# Records shown:
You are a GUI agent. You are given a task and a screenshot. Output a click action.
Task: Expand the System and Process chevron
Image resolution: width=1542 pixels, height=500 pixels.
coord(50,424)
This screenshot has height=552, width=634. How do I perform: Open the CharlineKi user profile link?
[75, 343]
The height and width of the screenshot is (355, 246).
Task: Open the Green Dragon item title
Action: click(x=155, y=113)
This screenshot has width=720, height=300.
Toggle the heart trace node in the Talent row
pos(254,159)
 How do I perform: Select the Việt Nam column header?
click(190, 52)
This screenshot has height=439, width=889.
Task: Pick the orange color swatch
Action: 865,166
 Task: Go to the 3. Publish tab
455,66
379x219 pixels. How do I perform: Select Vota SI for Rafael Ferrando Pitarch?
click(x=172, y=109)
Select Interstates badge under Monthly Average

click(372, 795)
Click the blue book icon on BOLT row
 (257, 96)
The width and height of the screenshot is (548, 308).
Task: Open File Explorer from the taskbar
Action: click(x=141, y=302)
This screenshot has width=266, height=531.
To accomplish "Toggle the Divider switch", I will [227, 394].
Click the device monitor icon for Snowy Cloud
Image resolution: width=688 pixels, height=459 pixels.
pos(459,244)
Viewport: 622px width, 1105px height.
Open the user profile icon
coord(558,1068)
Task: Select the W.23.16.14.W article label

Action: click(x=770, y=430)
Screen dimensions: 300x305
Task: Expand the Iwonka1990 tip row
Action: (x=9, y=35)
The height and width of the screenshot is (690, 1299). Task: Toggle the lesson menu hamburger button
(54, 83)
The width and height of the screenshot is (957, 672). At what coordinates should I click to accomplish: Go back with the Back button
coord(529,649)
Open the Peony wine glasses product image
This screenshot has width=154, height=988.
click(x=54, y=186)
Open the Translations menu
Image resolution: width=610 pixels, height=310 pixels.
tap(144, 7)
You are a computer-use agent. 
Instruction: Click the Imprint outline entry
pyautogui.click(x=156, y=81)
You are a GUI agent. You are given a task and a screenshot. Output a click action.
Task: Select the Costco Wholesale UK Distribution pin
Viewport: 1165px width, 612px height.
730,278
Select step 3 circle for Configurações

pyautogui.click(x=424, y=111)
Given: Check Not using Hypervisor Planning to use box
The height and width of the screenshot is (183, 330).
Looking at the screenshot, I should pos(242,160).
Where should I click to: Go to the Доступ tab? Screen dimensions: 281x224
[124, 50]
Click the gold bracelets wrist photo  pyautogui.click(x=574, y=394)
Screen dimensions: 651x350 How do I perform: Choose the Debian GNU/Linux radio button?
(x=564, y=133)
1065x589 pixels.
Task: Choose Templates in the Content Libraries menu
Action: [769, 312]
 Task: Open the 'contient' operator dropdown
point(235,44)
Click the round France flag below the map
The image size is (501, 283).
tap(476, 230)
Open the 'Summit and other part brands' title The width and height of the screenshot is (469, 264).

# Exercise:
All the data above must be copied again. Leave nothing out.

# Written response:
You are a GUI agent. You are given a task and a screenshot. Output a click action.
Task: Expand the System and Process chevron
Image resolution: width=1542 pixels, height=500 pixels.
coord(50,424)
This screenshot has height=552, width=634. How do I perform: Open the CharlineKi user profile link?
[75, 343]
The height and width of the screenshot is (355, 246).
Task: Open the Green Dragon item title
Action: click(x=155, y=113)
This screenshot has width=720, height=300.
Toggle the heart trace node in the Talent row
pos(254,159)
 How do I perform: Select the Việt Nam column header?
click(190, 52)
This screenshot has height=439, width=889.
Task: Pick the orange color swatch
Action: 865,166
 Task: Go to the 3. Publish tab
455,66
379x219 pixels. How do I perform: Select Vota SI for Rafael Ferrando Pitarch?
click(x=172, y=109)
Select Interstates badge under Monthly Average

click(372, 795)
Click the blue book icon on BOLT row
 (257, 96)
The width and height of the screenshot is (548, 308).
Task: Open File Explorer from the taskbar
Action: click(x=141, y=302)
This screenshot has width=266, height=531.
To accomplish "Toggle the Divider switch", I will [227, 394].
Click the device monitor icon for Snowy Cloud
Image resolution: width=688 pixels, height=459 pixels.
pos(459,244)
Viewport: 622px width, 1105px height.
Open the user profile icon
coord(558,1068)
Task: Select the W.23.16.14.W article label

Action: click(x=770, y=430)
Screen dimensions: 300x305
Task: Expand the Iwonka1990 tip row
Action: (x=9, y=35)
The height and width of the screenshot is (690, 1299). Task: Toggle the lesson menu hamburger button
(54, 83)
The width and height of the screenshot is (957, 672). At what coordinates should I click to accomplish: Go back with the Back button
coord(529,649)
Open the Peony wine glasses product image
This screenshot has width=154, height=988.
click(x=54, y=186)
Open the Translations menu
Image resolution: width=610 pixels, height=310 pixels.
tap(144, 7)
You are a computer-use agent. 
Instruction: Click the Imprint outline entry
pyautogui.click(x=156, y=81)
You are a GUI agent. You are given a task and a screenshot. Output a click action.
Task: Select the Costco Wholesale UK Distribution pin
Viewport: 1165px width, 612px height.
730,278
Select step 3 circle for Configurações

pyautogui.click(x=424, y=111)
Given: Check Not using Hypervisor Planning to use box
The height and width of the screenshot is (183, 330).
Looking at the screenshot, I should pos(242,160).
Where should I click to: Go to the Доступ tab? Screen dimensions: 281x224
[124, 50]
Click the gold bracelets wrist photo  pyautogui.click(x=574, y=394)
Screen dimensions: 651x350 How do I perform: Choose the Debian GNU/Linux radio button?
(x=564, y=133)
1065x589 pixels.
Task: Choose Templates in the Content Libraries menu
Action: [769, 312]
 Task: Open the 'contient' operator dropdown
point(235,44)
Click the round France flag below the map
The image size is (501, 283).
tap(476, 230)
Open the 'Summit and other part brands' title The width and height of the screenshot is (469, 264).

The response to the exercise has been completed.